Ensuite, le nombre conséquent de ces agressions provoque une méfiance. La femme s’offusque au moindre regard, l’homme bien intentionné ne sait plus où poser les yeux. Il n’est pas envisageable d’accoster une femme pour lui dire qu’elle est jolie sans être au mieux vu comme un dragueur lourd, au pire traité de "sale con". Pourtant, l’inverse ne semble pas impossible, voire charmant et flatteur.

Au-delà de ça, il y a un problème bien plus profond. Pourquoi ça arrive ? Pourquoi ça n’arrive pas quand je me promène main dans la main avec mon petit ami ? En 2020, l’éducation de certains garçons concernant leur rapport aux filles semble toujours imparfaite.
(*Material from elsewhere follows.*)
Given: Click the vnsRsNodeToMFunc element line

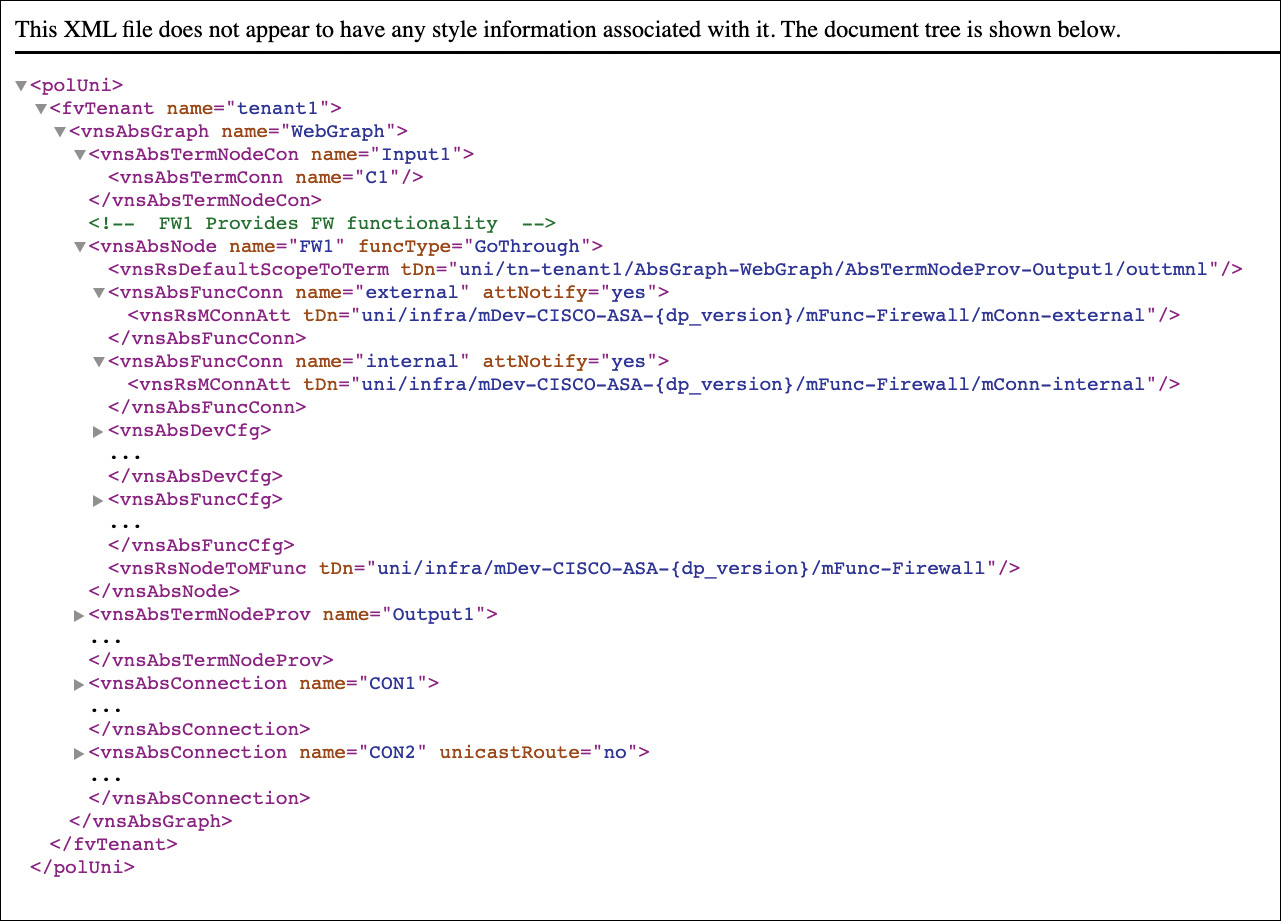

Il est nécessaire que les enfants soient élevés dans le dialogue, qu’ils puissent avoir des discussions sur le respect, le consentement et leurs enjeux, que la femme cesse d’être représentée comme une poupée fragile et l’homme comme un tas de muscles qui doit affirmer sa virilité.

Le jour où ce ne seront plus les femmes qui "portent une jupe trop courte", "ont un trop grand décolleté", "sont provocantes" ou simplement "trop belles" mais plutôt les hommes qui s’abstiendront de commentaires indécents et regards lubriques, la femme aura enfin retrouvé la place qui lui revient de droit dans l’espace public.

Elevez vos garçons dans le respect et pas vos filles dans la crainte.